-- MATERIAL FOR THIS TASK follows --

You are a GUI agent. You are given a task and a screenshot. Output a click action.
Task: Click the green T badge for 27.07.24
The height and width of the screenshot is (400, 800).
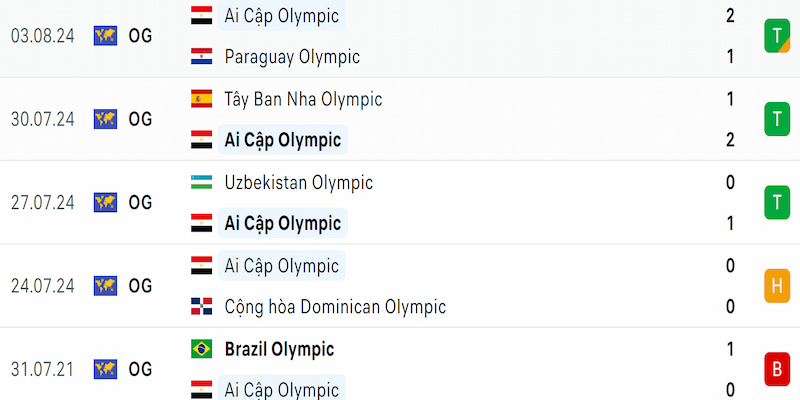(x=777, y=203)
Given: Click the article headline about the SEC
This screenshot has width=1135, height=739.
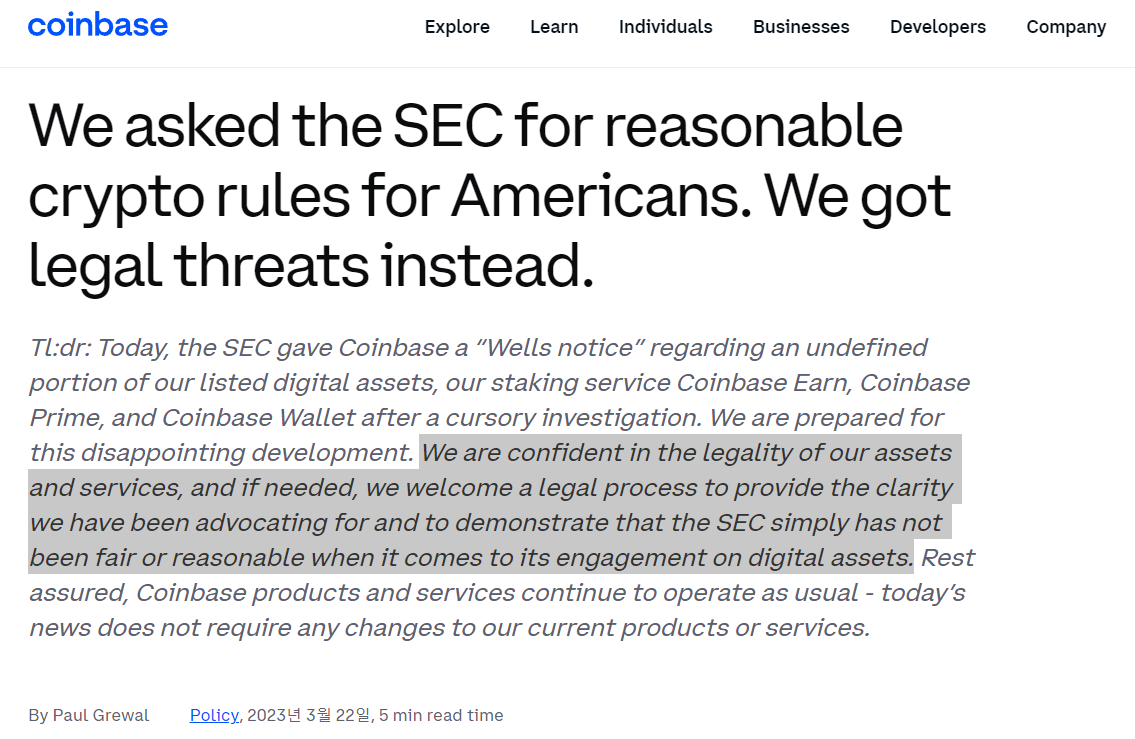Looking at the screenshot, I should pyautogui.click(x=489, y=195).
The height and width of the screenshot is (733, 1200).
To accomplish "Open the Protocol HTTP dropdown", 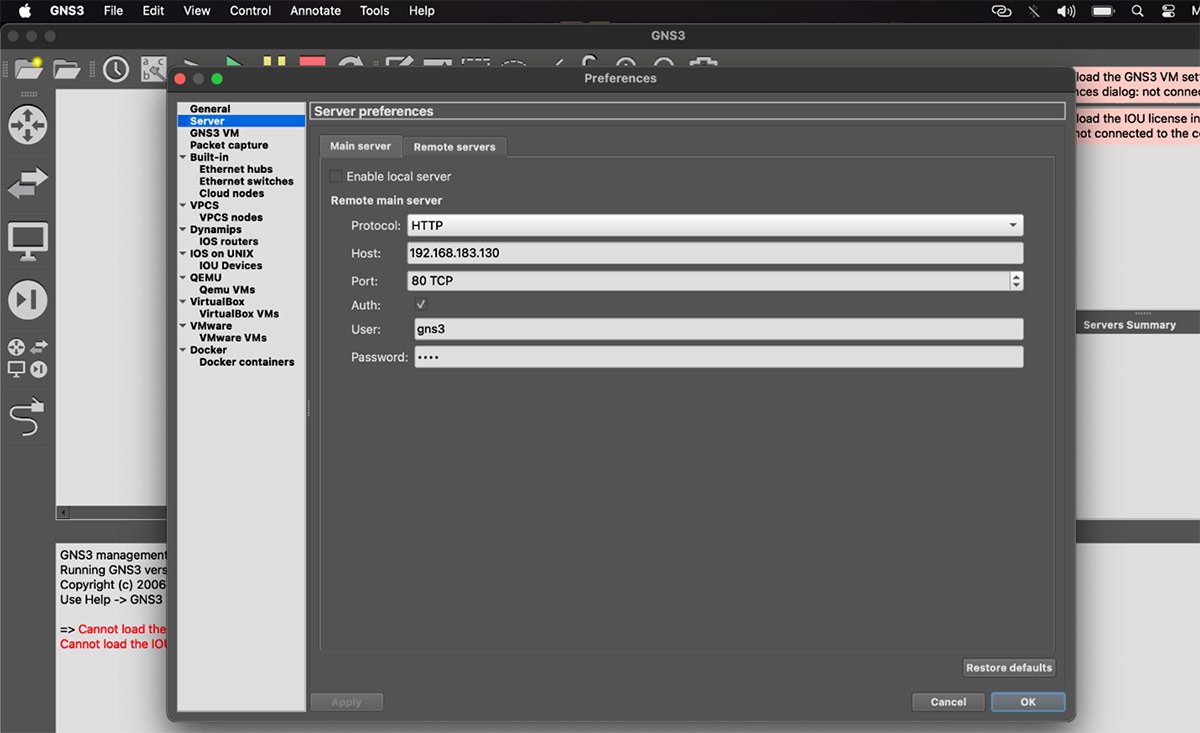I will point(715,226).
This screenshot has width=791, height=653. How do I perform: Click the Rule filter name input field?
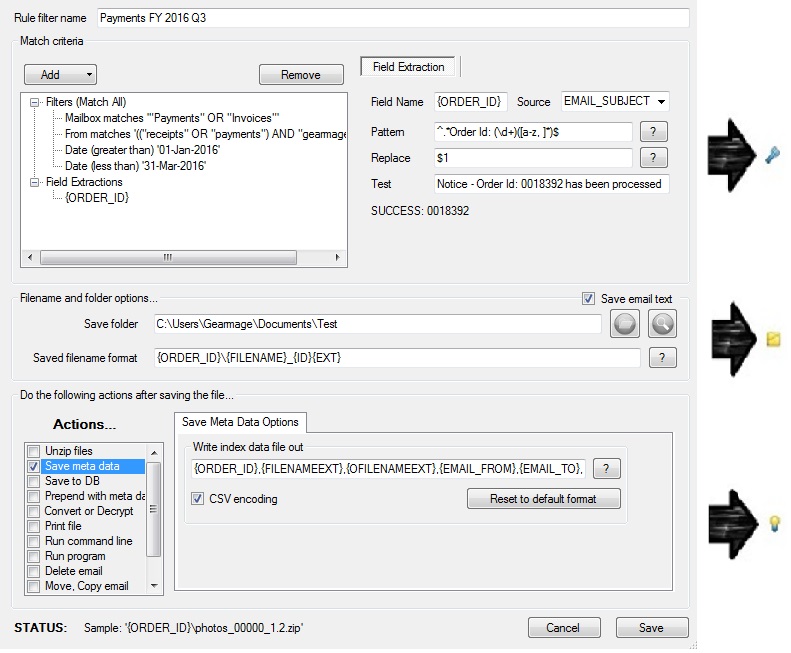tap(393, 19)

-- MATERIAL FOR THIS TASK concluded --
-- MATERIAL FOR THIS TASK follows --

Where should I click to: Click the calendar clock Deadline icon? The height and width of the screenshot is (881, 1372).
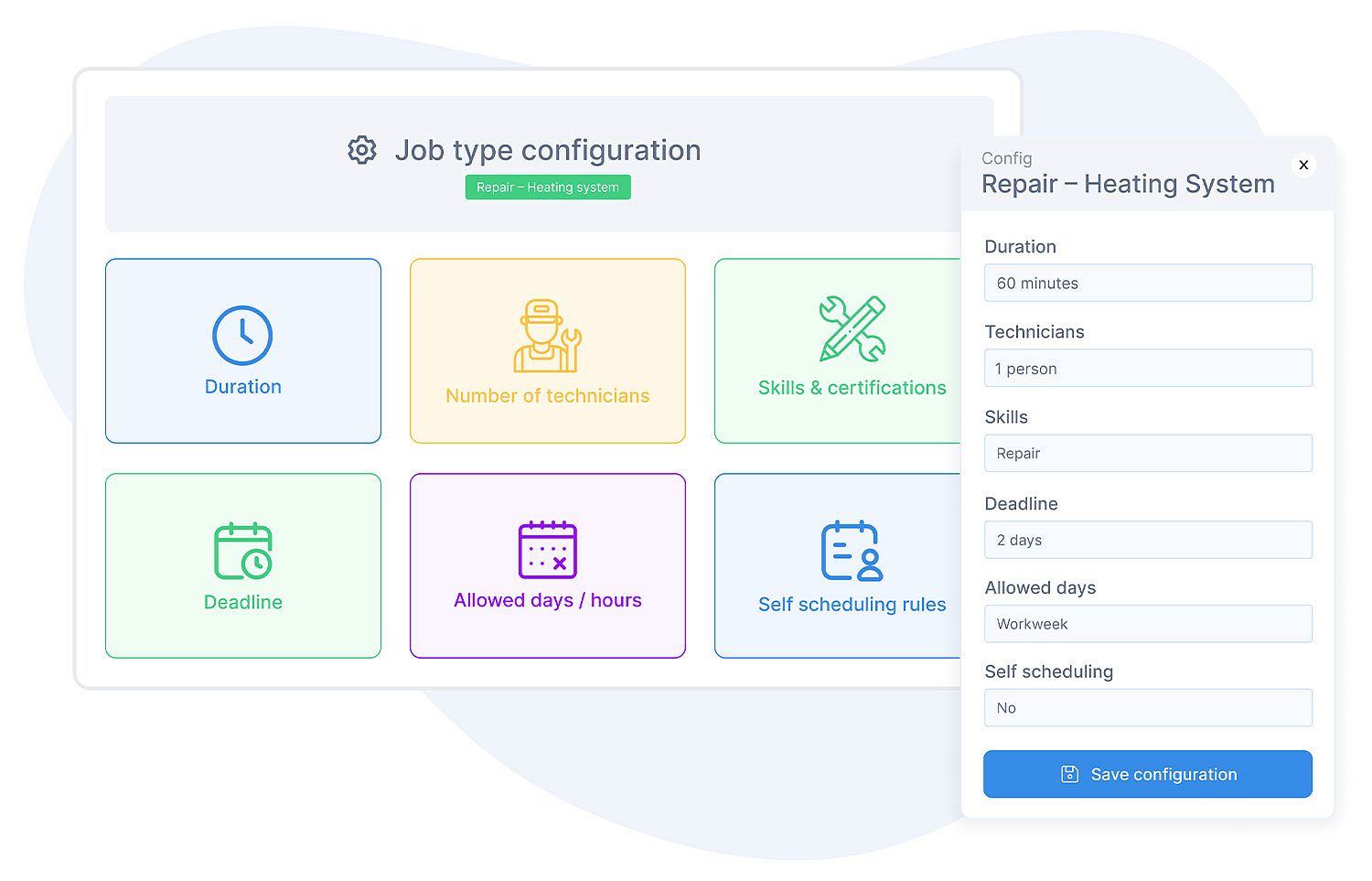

-- MATERIAL FOR THIS TASK concluded --
-- MATERIAL FOR THIS TASK follows --

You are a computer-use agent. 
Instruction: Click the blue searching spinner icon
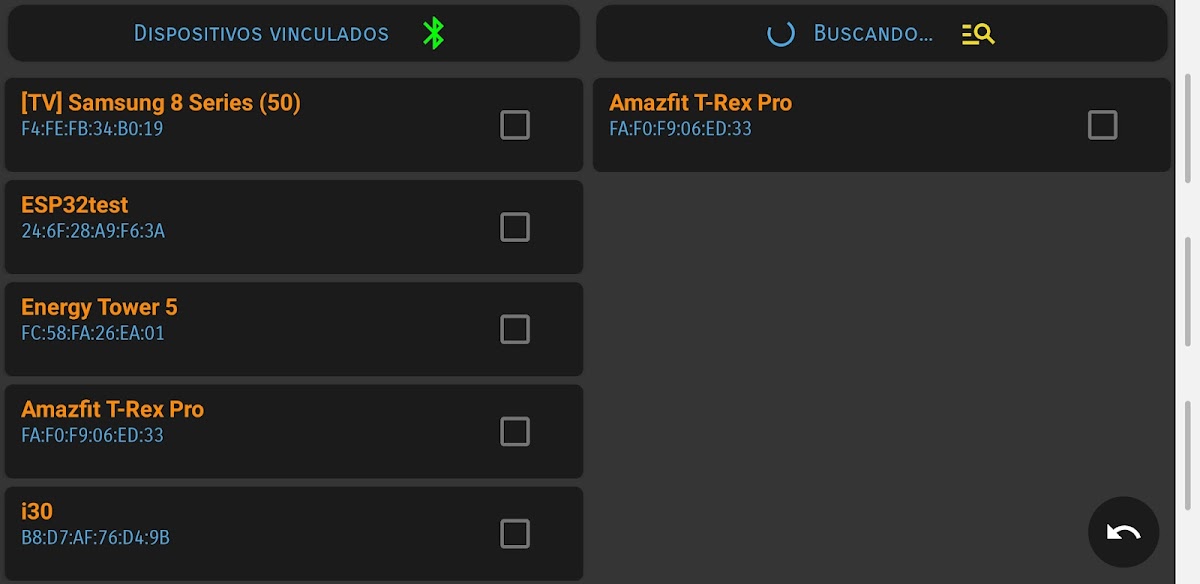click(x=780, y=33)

-- MATERIAL FOR THIS TASK concluded --

» **AIM OF THE TASK**: How many lines in the records contain the word "agent"? Reply with that number only.

» **PROBLEM SOLUTION**: 2